Kolaylaştırıcı (Moderatör): Kadri Salaz (VANGİAD)
Medya:
Şahabettin Akkuş (İHA)
Selim Kemal Arafat (Taraf Gazetesi)
Gülay Özek (DHA)
Serkan Aslan
********** Toplantı içeriği ***************
Konular: (Gündem)
1- Yerel Konu: Cezaevlerindeki durum ve Sınırdaki vurulma olayları
2- Genel Konu: Türkiye’nin bu günlerdeki durumu ve geleceği
Yerel Konu
Hamide Yeni (Saray Kadın Derneği): İlçemize yakın sınır kapısının açılmasını istiyoruz. 2009 Mart ayında açılacağı söylenmişti bize milletvekillerimiz tarafından.

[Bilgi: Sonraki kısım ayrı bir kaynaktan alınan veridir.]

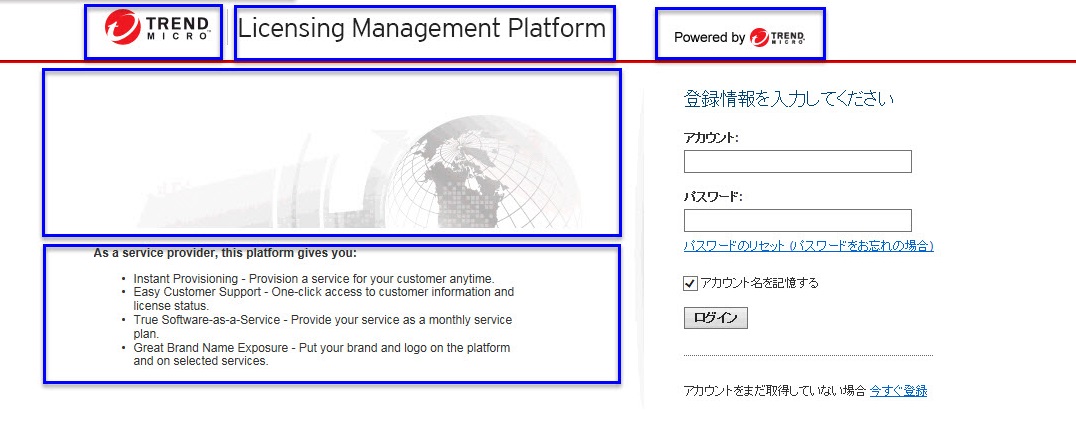The image size is (1076, 439).
Task: Click the Instant Provisioning bullet text
Action: click(314, 278)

Sınır kapısından her şeyin geçmesini istiyoruz. Böylece kaçakçılıktansa insanlar ticarete yönelmiş olacaklar. Sınırda ölen insanların aileleri çocukları mağdur. Orada aileler ne olacak? Kadınlar ve çocuklar çok mağdur.
Cüneyt Caniş (İnsan Hakları Derneği Van Şubesi): Son 5 aylık süreçte 38 yurttaş sınırdaki mevcut durumdan dolayı vuruldu. Van milletvekilleri aracılığı ile TBBM ye bir önerge verildi. Bu önergeye İçişleri Bakanlığı ’sınırda TC askerlerinin açtığı ateşle ölen olmamıştır’ dedi. Ancak halk karakoldan çıkan ateş sonucu olduğunu söylüyor. Halk ile görüşmeler yapıyoruz ‘Bizim sınıra gidişimiz ölüme gitmek demek’ diyor halk. Başkale, Saray, Özalp açısından ciddi problemler var. Akaryakıt Kaçakçılık ve diğer kaçaklık türlerinin derhal gündeme alınması lazım. Siyasal partiler. Bir rapor hazırlanıyor bunları sizlere göndermek istiyoruz. Gündemleştirmek istedik çeşitli şeyler yaptık. Bu sorun özellikle yaşam hakkı üzerinden değerlendirmeli. İnsanların yaşama hakkı güvence altına alınmalı. Sınır bölgelerindeki insanlar ekonomik sorunlarından dolayı bile bile ölüme gidiyorlar. Van’ın 7 milletvekili bir araya gelerek bu sorunları TBMM’ye taşımalı. İran ile görüşülmeli
Abidin Engin (Mazlumder): Saray da sınır kapılarının açılması hakkında ve Cüneyt bey’in kaçakçılık yaparkenki vurulmalardan bahsedildi. Başkale tarafındaki sınır kapılarının da açılması lazım. Biz görüştüğümüzde insanla diyordu ki bizleri her gün öldürseler de bunu yapmak zorundayız. Çocuklarımız var. AKP’nin bununla ilgili bir projesi var mı? Köylerin sosyal ekonomik gelişmesi için bir projesi var mı? Özellikle bunu meclise götürmeyi ve görüşmenizi istiyoruz. Herkes yaşama hakkında sahiptir. Yaşam hakkı kutsaldır. Sınır bölgelerinde yaşayanlar ‘Her gün birimiz ikimiz öldürülse bile başka çaremiz yok. Biz bu kaçakçılığı yapacağız’ diyor.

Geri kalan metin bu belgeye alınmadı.